After every big game that Andy Murray is involved in, I ready myself for the various arguments, fights and scraps that I will choose to wade into onto Andy Murray's behalf. But it isn't just on his behalf, it is for every sportsman that feels no compulsion to pander to boring journalists and who do not seek to build for themselves some ego-boosting following that they can then exploit in negotiations for sponsorship.
Novak Djokovic's innocent and polished answers he gives to the press are the most blatantly stage-managed things in the sport of tennis. When it comes to being honest and genuine, Murray wins hands down. If you want dancing monkeys, go to the circus. This is proper sport. Give me sweat over a smile every time.

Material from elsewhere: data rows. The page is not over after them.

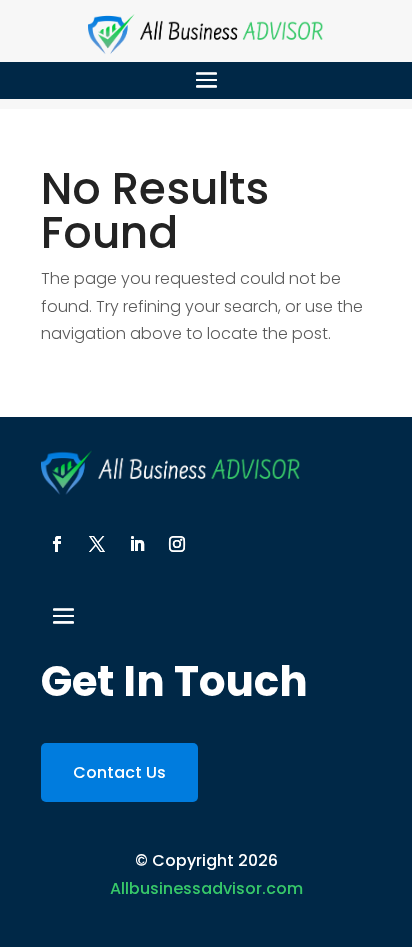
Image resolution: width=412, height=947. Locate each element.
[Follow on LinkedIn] (137, 544)
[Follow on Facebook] (57, 544)
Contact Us (119, 772)
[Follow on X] (97, 544)
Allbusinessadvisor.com (206, 888)
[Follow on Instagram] (177, 544)
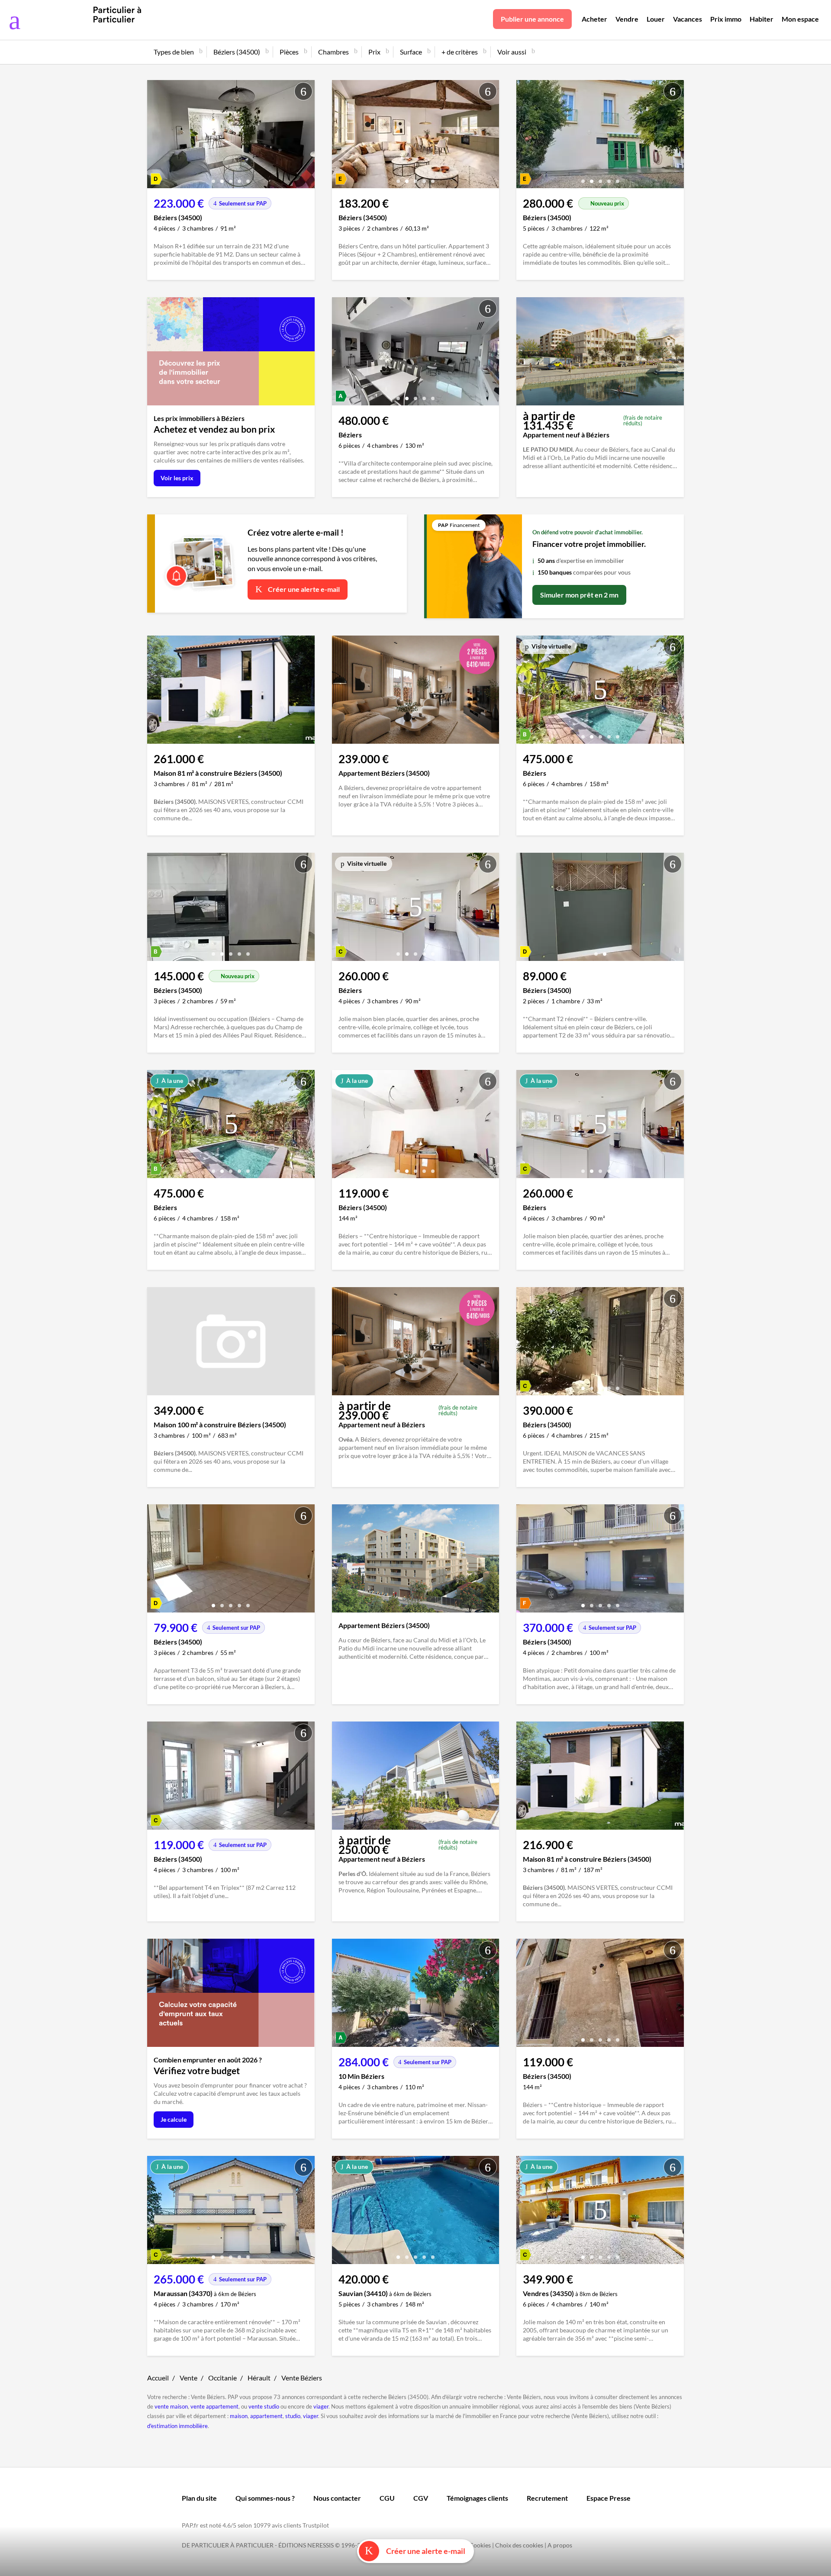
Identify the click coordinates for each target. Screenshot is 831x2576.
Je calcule (174, 2119)
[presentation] (155, 136)
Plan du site (199, 2498)
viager (321, 2406)
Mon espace (800, 19)
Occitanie (222, 2378)
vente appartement (214, 2406)
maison (239, 2415)
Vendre (626, 19)
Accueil (158, 2378)
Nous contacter (337, 2498)
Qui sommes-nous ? (265, 2498)
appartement (266, 2415)
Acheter (594, 19)
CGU (387, 2498)
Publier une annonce (532, 19)
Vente (188, 2378)
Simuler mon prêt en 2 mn (579, 595)
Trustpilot (316, 2525)
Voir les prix (177, 478)
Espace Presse (608, 2498)
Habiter (761, 19)
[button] (213, 178)
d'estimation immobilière (177, 2425)
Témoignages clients (477, 2498)
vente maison (171, 2406)
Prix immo (725, 19)
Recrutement (547, 2498)
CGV (420, 2498)
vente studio (263, 2406)
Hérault (259, 2378)
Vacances (687, 19)
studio (292, 2415)
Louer (656, 19)
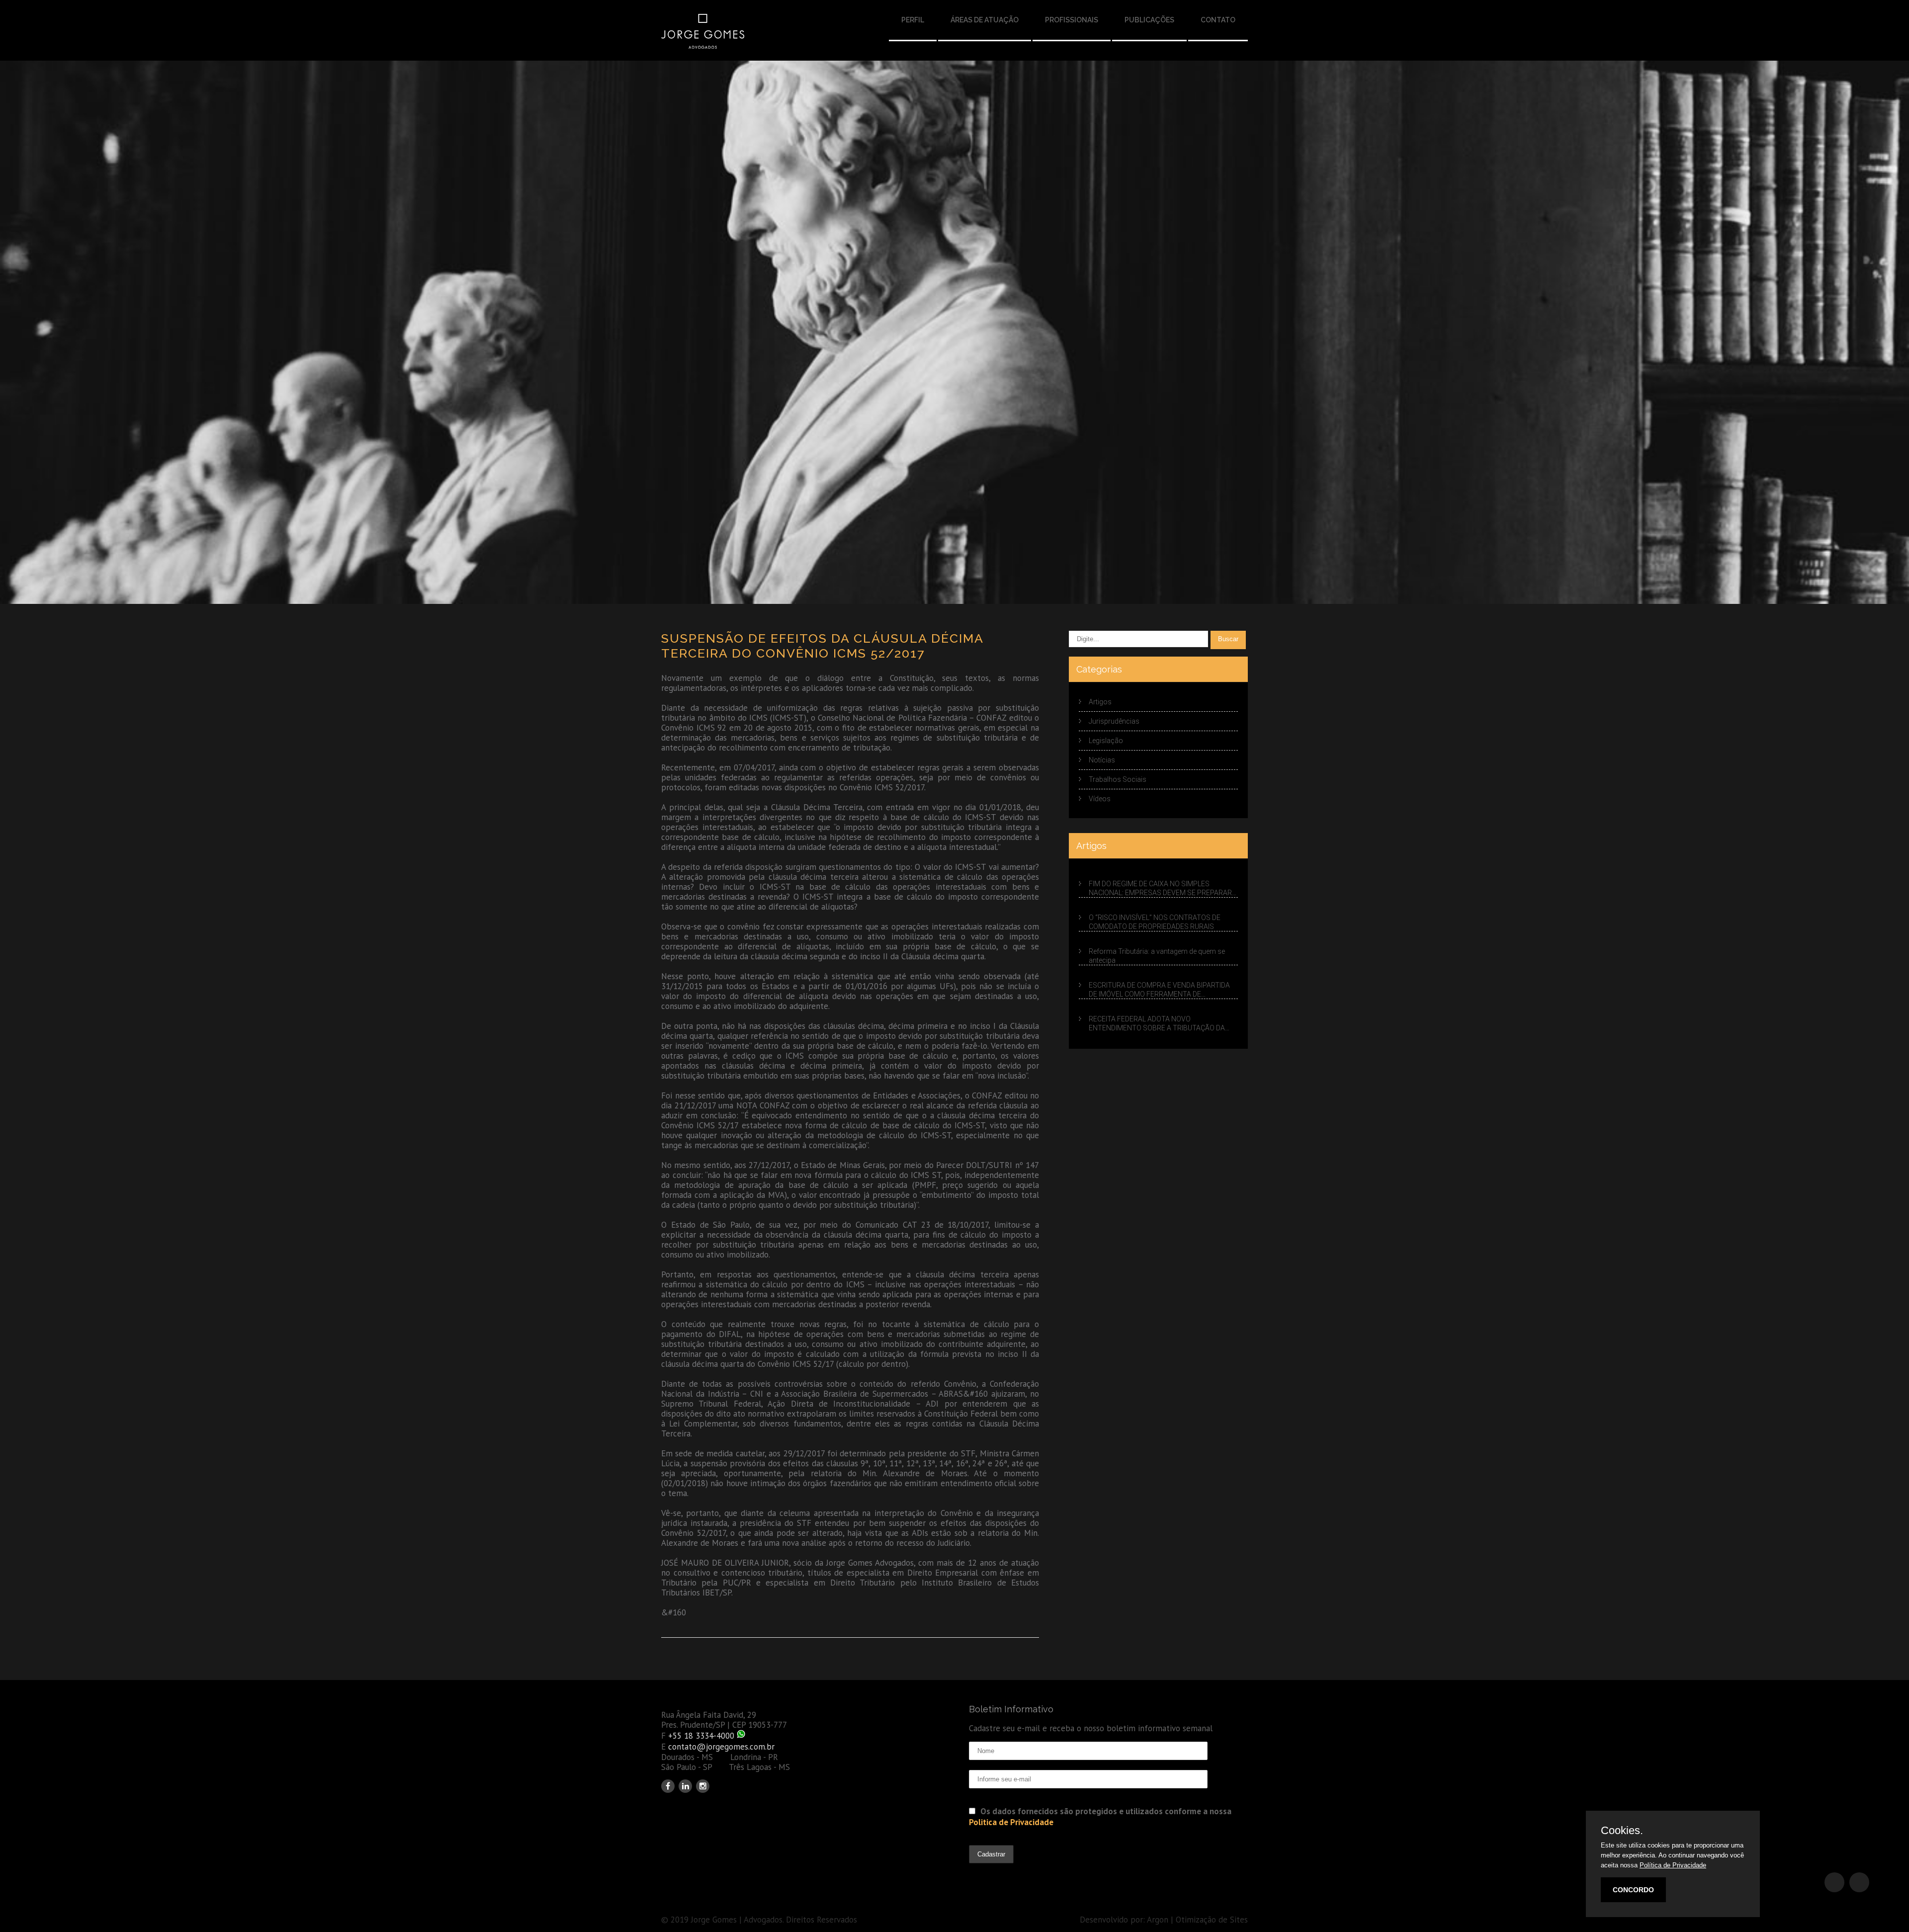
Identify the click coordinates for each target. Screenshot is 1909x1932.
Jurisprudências (1114, 721)
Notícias (1102, 760)
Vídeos (1100, 799)
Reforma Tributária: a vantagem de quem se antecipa (1157, 955)
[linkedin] (685, 1786)
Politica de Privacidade (1011, 1822)
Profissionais (1071, 20)
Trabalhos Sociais (1117, 779)
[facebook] (668, 1786)
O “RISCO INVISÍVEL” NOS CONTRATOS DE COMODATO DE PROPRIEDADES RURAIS (1154, 922)
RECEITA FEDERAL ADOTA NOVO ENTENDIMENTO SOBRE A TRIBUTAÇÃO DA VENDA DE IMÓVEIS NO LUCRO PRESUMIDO (1157, 1023)
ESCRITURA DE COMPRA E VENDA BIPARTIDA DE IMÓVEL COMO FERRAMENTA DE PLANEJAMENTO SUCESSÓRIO (1159, 990)
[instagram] (702, 1786)
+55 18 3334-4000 (701, 1735)
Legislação (1106, 741)
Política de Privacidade (1673, 1865)
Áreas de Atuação (985, 20)
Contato (1218, 20)
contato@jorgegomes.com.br (721, 1746)
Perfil (912, 20)
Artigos (1100, 702)
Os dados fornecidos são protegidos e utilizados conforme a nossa (1100, 1817)
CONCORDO (1633, 1890)
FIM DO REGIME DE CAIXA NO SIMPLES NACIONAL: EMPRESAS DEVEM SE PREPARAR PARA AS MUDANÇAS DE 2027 (1160, 889)
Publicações (1149, 20)
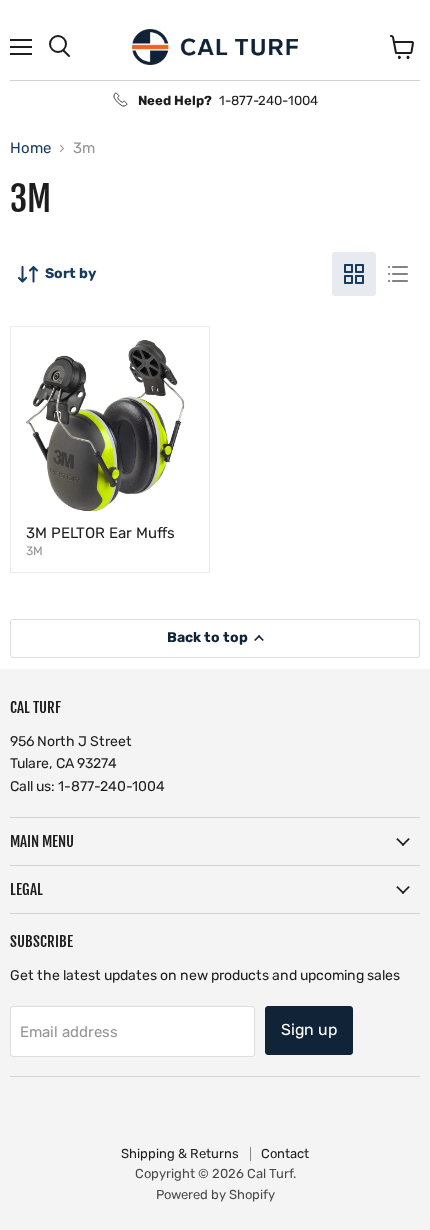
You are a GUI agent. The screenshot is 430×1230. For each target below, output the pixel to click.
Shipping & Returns (180, 1153)
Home (30, 148)
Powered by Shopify (215, 1194)
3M (34, 551)
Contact (285, 1153)
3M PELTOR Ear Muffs (100, 533)
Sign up (309, 1029)
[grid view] (354, 274)
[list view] (398, 274)
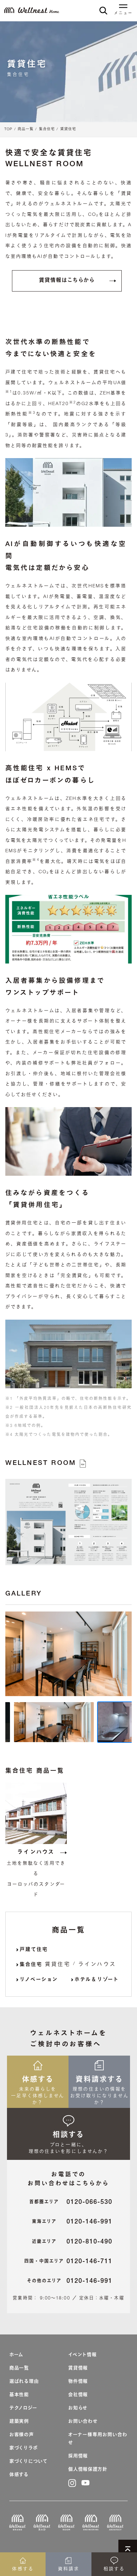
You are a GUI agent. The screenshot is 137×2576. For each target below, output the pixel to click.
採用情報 (78, 2456)
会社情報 (78, 2395)
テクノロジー (23, 2408)
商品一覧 (26, 129)
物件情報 (78, 2381)
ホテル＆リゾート (96, 1979)
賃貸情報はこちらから (67, 281)
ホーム (16, 2355)
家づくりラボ (23, 2448)
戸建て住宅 (34, 1949)
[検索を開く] (103, 10)
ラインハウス (36, 1852)
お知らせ (77, 2408)
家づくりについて (28, 2461)
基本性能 (19, 2395)
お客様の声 (21, 2435)
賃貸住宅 (68, 129)
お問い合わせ (82, 2421)
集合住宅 (47, 129)
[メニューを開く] (123, 7)
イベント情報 (82, 2355)
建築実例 (19, 2421)
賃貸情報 (78, 2368)
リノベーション (39, 1979)
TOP (8, 129)
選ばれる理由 (24, 2381)
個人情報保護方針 (87, 2469)
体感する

Andy Murray is concerned with winning. So what if he mumbles his answers back to journalists? So what if he doesn't shave? He's the best tennis player this country has ever had (not interested in those who won Wimbledon in another epoch). I'm more concerned about the guts he shows to pull himself back into a match when it looks like his opponent is taking hold. I judge him by his actions on the court and not in a press conference, his response to a cross court backhand not a question. Not every sportsman can be Muhammad Ali and arrive to each interview with merry rhymes to make everyone giggle.
At this point it should also be made clear that Andy Murray is not the same player he was several years ago. His on-court demeanour is no longer petulant and he has reigned in the sulking and the droopy shoulders. He now stands tall and is undeniably positive in the way he carries himself. If you still believe that 'he doesn't like English people' then I am not going to waste my energies trying to convert you. You are a lost cause as a watcher of sport.
He has still NEVER lost in a grand-slam to a player ranked lower than him. Well, you might say, he'll always lose to one of Federer, Nadal or Djokovic. Except you cannot deny that he is getting closer and closer each time and it is illogical to claim that this improvement and the narrowing of the gap will one day turn results in his favour. Federer is declining as a force and Nadal has his injury worries. Give it a few years - all the minutiae of circumstance that Murray needs to pull it off will one day happen.
Andy Murray is not a bottler. He is world number 4, so he should lose to world number 1, and 2, and 3. So when he pushes the world number 1 to his absolute limit, why would people abuse him? He was expected to lose in straight sets, so anything better than that is a success, even if he still lost in the end.
In the 2007 RWC, New Zealand 'bottled it' when they lost to France by 2 points. Four years later, the same ignorant people abused the All Blacks again for 'bottling it'. They won by 1 point. Andy Murray did not bottle today's match, instead he pushed the best player in the world to the end. The margins in top class sport are so narrow that it may well take four years to turn a two point loss into a one point victory. Murray, like the All Blacks, has the skills and the support and the set-up to narrow the gap.
Finally, if one more person brings up that tired, limp, smug phrase that goes something like, "Andy Murray is Scottish when he loses/wins and British..." - you know the rest - then I think I may lose my mind.